Surprise Domain Name Decision [5:06 pm]
At least to me — Slashdot points to this article, Canton woman wins Web free speech case
Anyone who has thought about developing a Web site to gripe about a company owes Michelle Grosse some thanks.
The U.S. 6th Circuit Court of Appeals in Cincinnati ruled Friday that the Canton woman did not violate the law when she used the name of Lucas Nursery and Landscaping Inc. for a Web site she created to complain about the Canton nursery.
The opinion: Lucas Nursery and Landscaping, Inc. v. Michelle Grosse [pdf]
The paradigmatic harm that the ACPA was enacted to eradicate — the practice of cybersquatters registering several hundred domain names in an effort to sell them to the legitimate owners of the mark — is simply not present in any of Grosse’s actions. In its report on the ACPA, the Senate Judiciary Committee distilled the crucial elements of bad faith to mean an “intent to trade on the goodwill of another’s mark.”
[...] None of these factors militates against Grosse. There is no dispute that Lucas Nursery did not have an online location, and hence Grosse’s creation of a web site to complain about Lucas Nursery’s services could not have been intended “to divert consumers from the mark owners’s online location.” Nor is there any evidence that Grosse ever sought to mislead consumers with regard to the site’s sponsorship. The web site explicitly stated that the site was established by Grosse for the purposes of relaying her experience with Lucas Nursery. Moreover, Grosse never offered to sell the site to Lucas Nursery. She also did not provide misleading contact information when she registered the domain name.
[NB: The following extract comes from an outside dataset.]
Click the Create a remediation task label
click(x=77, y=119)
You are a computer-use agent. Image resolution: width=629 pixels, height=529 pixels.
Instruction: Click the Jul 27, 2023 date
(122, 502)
Finally, she has not acquired any additional domain names, which would be indicative of either an intent to sell such names to those entities whose trademarks were identical or similar, or exploit them for other uses.
[...] [S]he does not fall within the factor that we consider central to a finding of bad faith. She did not register multiple web sites; she only registered one. Further, it is not clear to this Court that the presence of simply one factor that indicates a bad faith intent to profit, without more, can satisfy an imposition of liability within the meaning of the ACPA. The role of the reviewing court is not simply to add factors and place them in particular categories, without making some sense of what motivates the conduct at issue. The factors are given to courts as a guide, not as a substitute for careful thinking about whether the conduct at issue is motivated by a bad faith intent to profit. Perhaps most important to our conclusion are, Grosse’s actions, which seem to have been undertaken in the spirit of informing fellow consumers about the practices of a landscaping company that she believed had performed inferior work on her yard. One of the ACPA’s main objectives is the protection of consumers from slick internet peddlers who trade on the names and reputations of established brands. The practice of informing fellow consumers of one’s experience with a particular service provider is surely not inconsistent with this ideal.